Fasting is a spiritual practice that has been around for centuries but it has now become a hot trend in the fitness and health community. Intermittent fasting, is known to burn fat aiding in weight-loss and has been proven to have many powerful benefits to the body and mind.
What exactly is intermittent fasting, you may ask. Well, it’s definitely not a diet. Instead, it is a eating pattern. It’s not about what you eat but when you eat. There are different kind of ways you can do an intermittent fast.
The most popular is the “lean gains,” originally created by Martin Berkhan, the central ideas behind it involve restricting calorie consumption for a period of 16 hours, followed by 8 hours of eating. For example, only eat from noon until 8pm, essentially skipping breakfast.
There’s also the “alternate day diet” created by James Johnson, M.D., where you eat regularly one day, and on the next day you won’t eat for a full 24 hours. For example, eating on a normal schedule (finishing dinner at 8PM) and then not eating again until 8PM the following day. This one’s a bit harder if you’re just starting out.
Eating this way will reduce overall calorie intake without really limiting what you’re able to eat. It takes away the stress of counting macros, and calories and makes everything much simpler.
Still a little baffled on how this works ?
Think about it in this way, when you eat a meal, your body spends a few hours processing that food, burning what it can from what you just consumed. Whatever energy doesn’t get burned on that day gets stored away as “fat” for your body to use later.

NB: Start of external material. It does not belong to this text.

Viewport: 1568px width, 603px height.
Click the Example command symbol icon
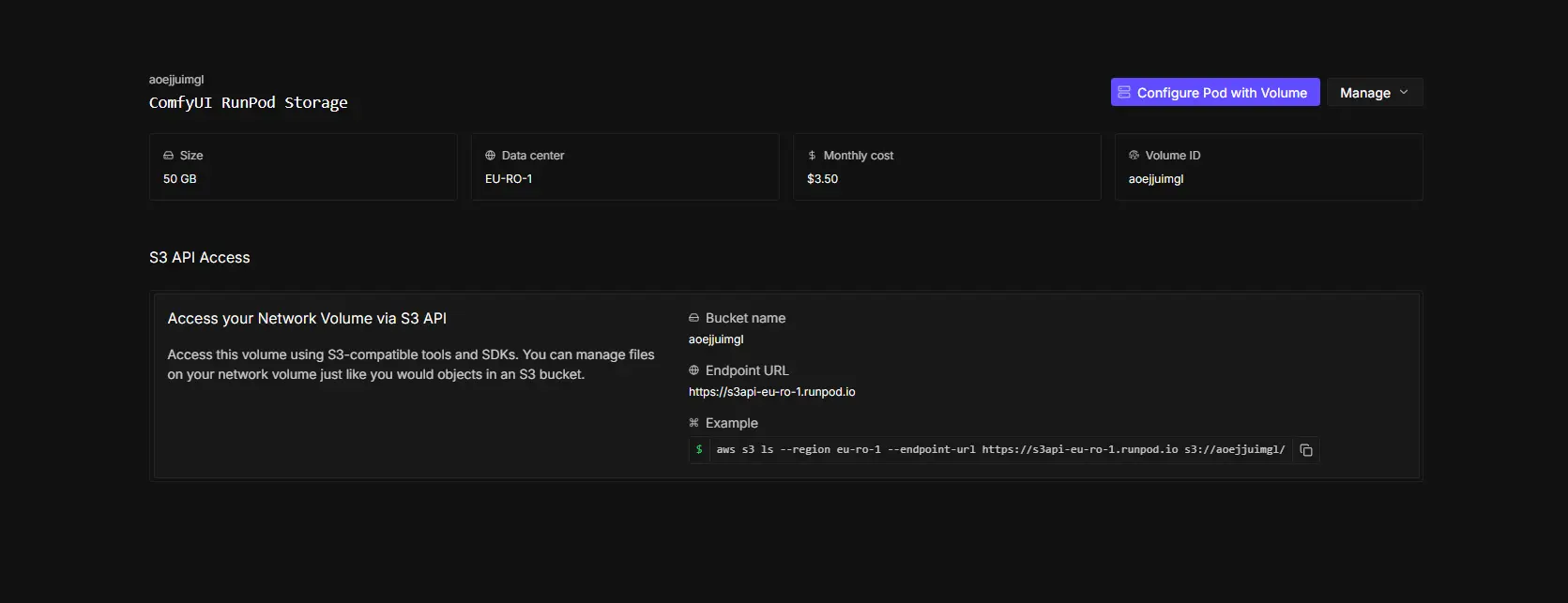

During the “fasted state,” your body doesn’t have a recently consumed meal to use as energy, so it is forced to pull from the fat stored in your body, rather than the glucose in your blood stream or glycogen in your muscles/liver.
Burning fat = win
With June being the month of Ramadan, a month of fasting, there is no better time then now to jump on the band wagon and give intermittent fasting a try.